--- Start of Data provided ---
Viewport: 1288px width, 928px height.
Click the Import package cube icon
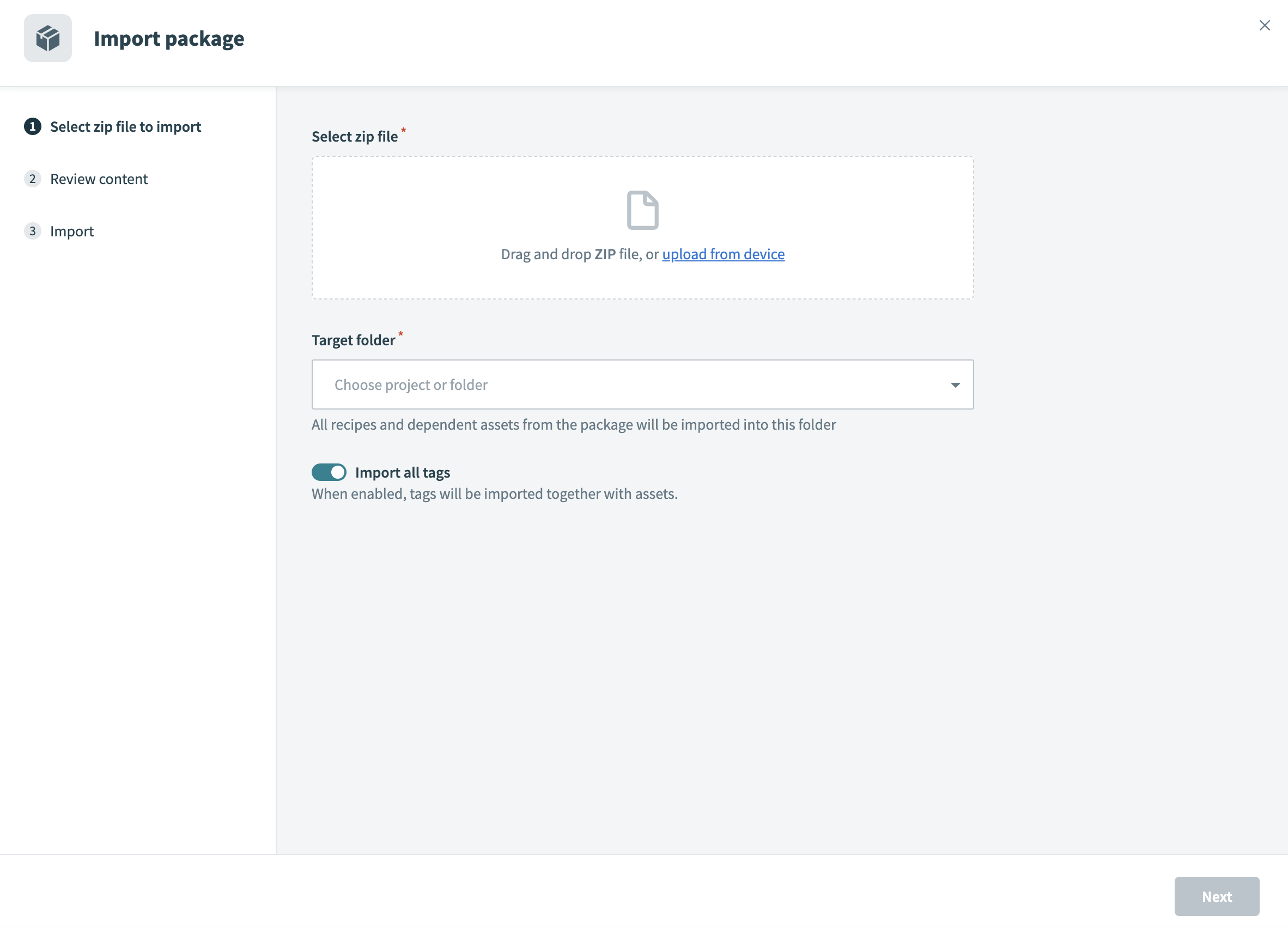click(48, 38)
--- End of Data provided ---
--- Start of Data provided ---
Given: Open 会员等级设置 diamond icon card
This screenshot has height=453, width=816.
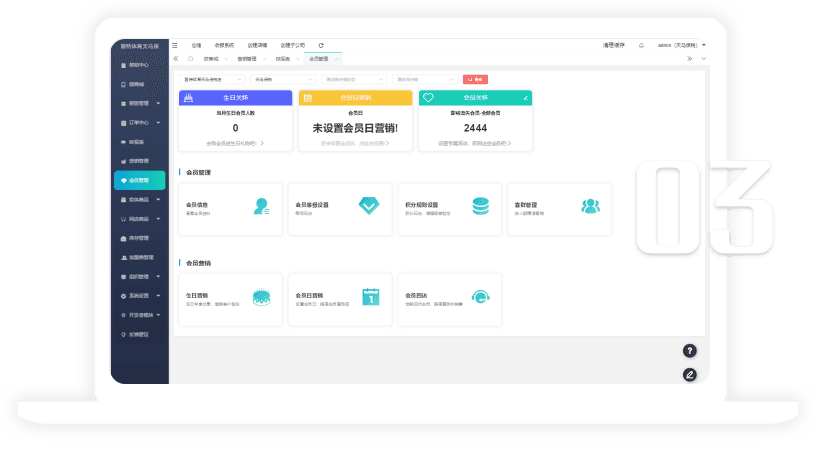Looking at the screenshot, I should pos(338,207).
--- End of Data provided ---
* [Instruction] Please write out the records from the line containing "Viewport: 1288px width, 928px height." through the line containing "click(48, 38)", including both of those lines. Leave the pictures out.

* [Solution]
Viewport: 1288px width, 928px height.
Click the Import package cube icon
click(48, 38)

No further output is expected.